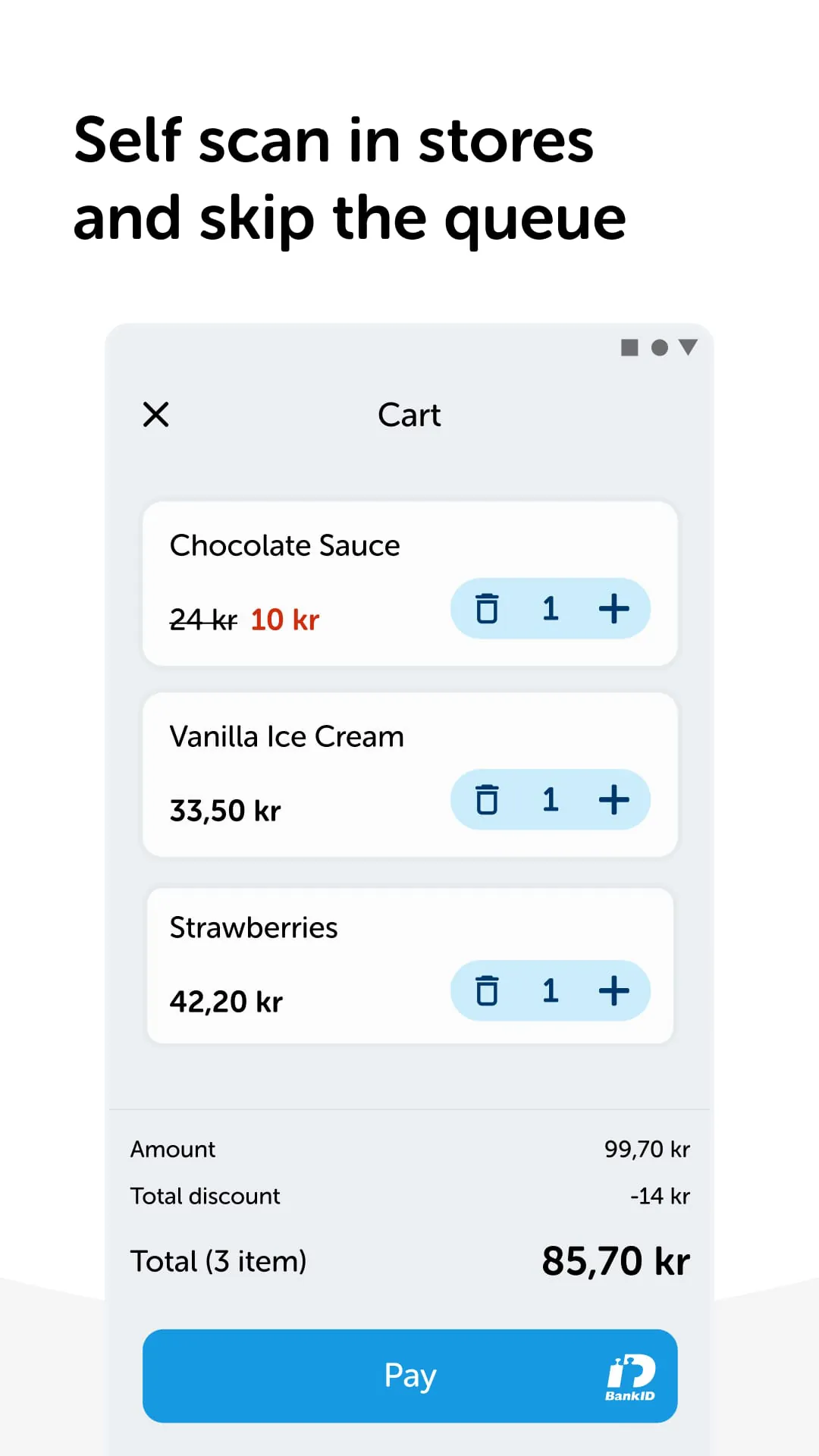This screenshot has height=1456, width=819.
Task: Tap the Cart title
Action: [410, 415]
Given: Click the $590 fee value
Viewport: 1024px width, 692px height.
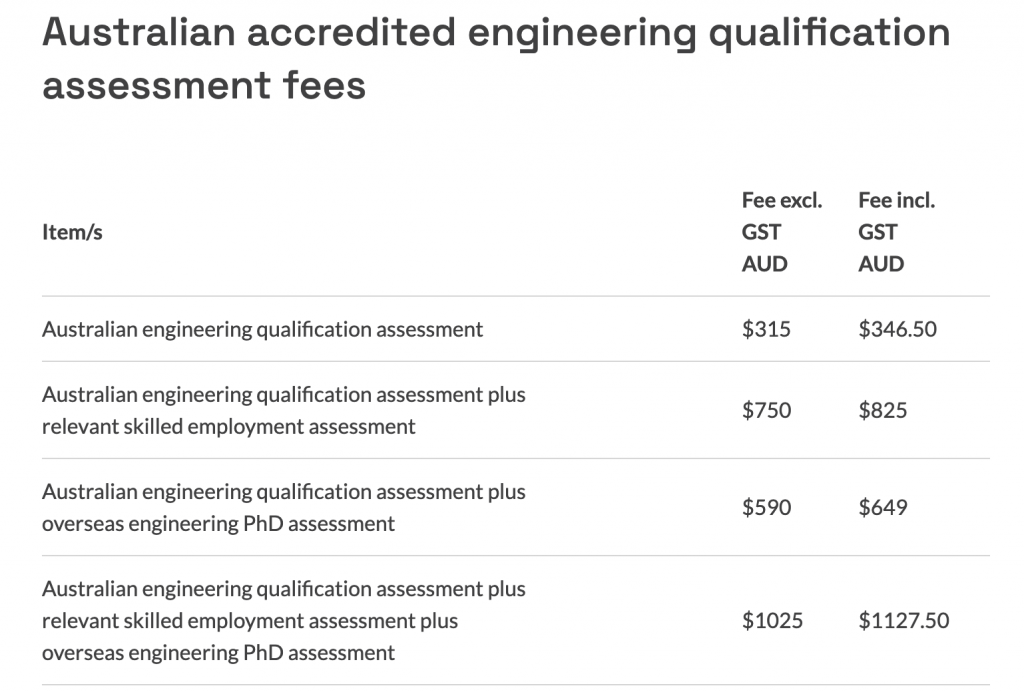Looking at the screenshot, I should [x=766, y=507].

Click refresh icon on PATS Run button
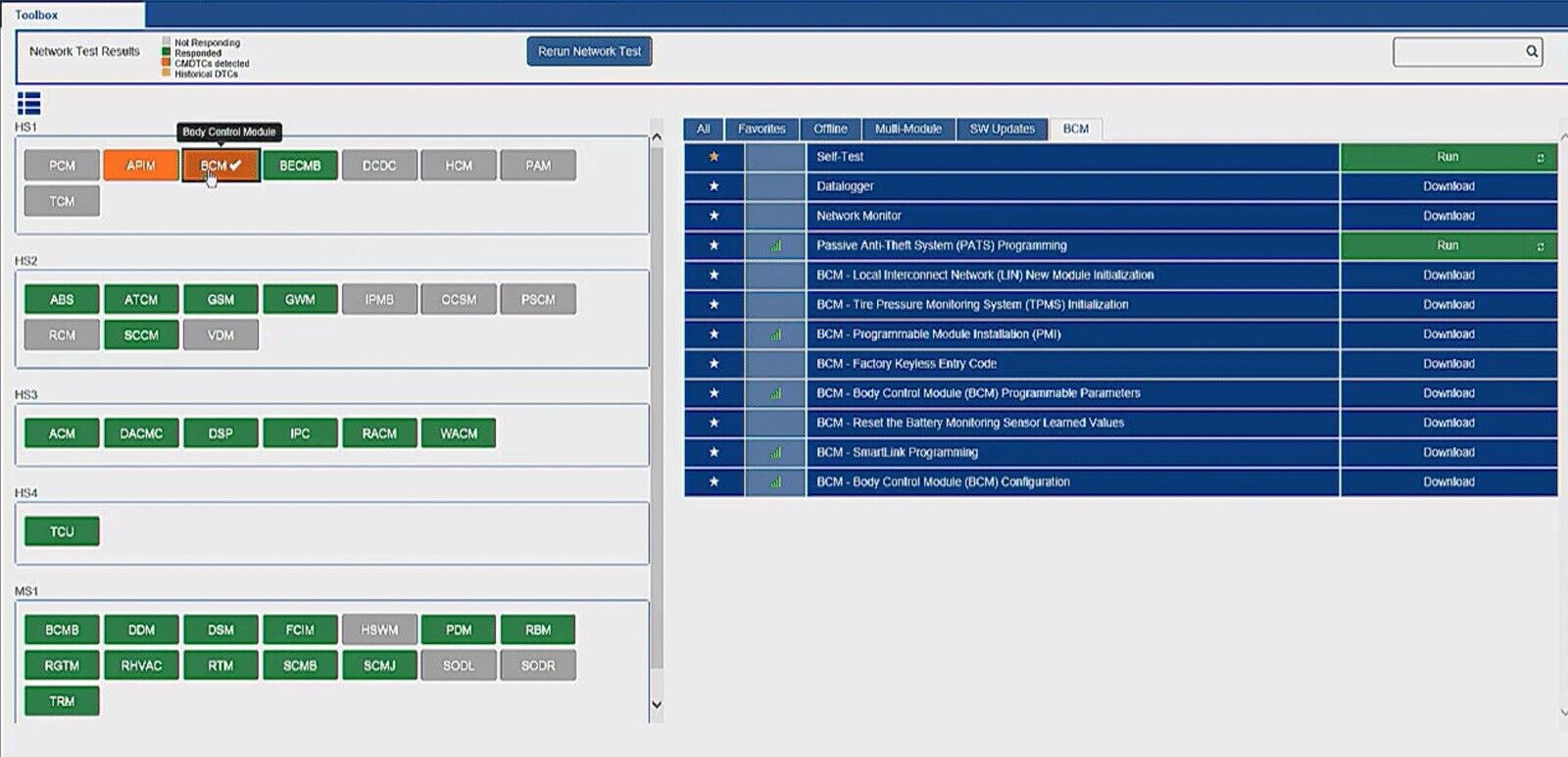tap(1540, 246)
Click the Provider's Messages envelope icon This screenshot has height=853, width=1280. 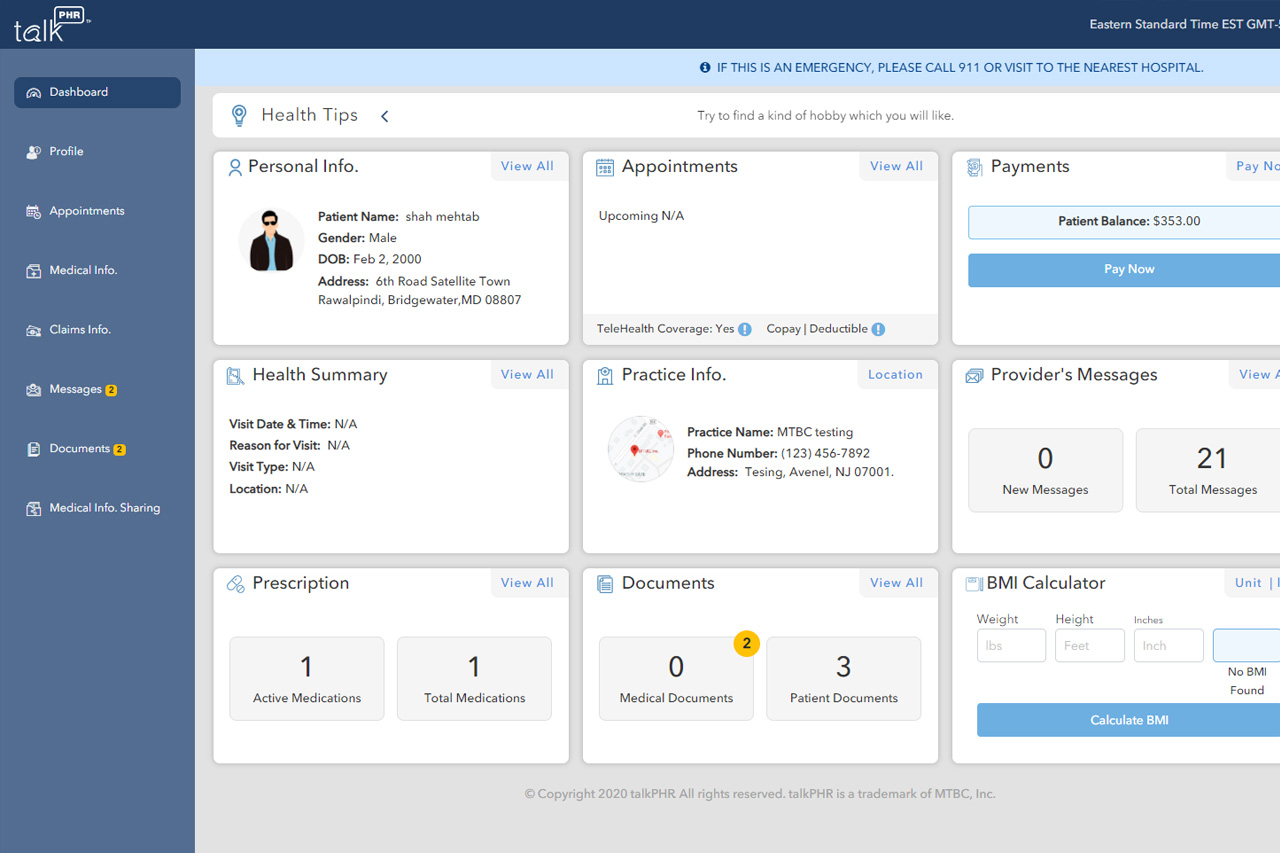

▶ _Exercise_
Please restate word for word each line from the one containing "Viewport: 1024px width, 692px height." to the end of the data above, without the pictures.

▶ _Exercise output_
Viewport: 1024px width, 692px height.
Looking at the screenshot, I should [x=766, y=507].

Click refresh icon on PATS Run button
tap(1540, 246)
Click the Provider's Messages envelope icon This screenshot has height=853, width=1280. 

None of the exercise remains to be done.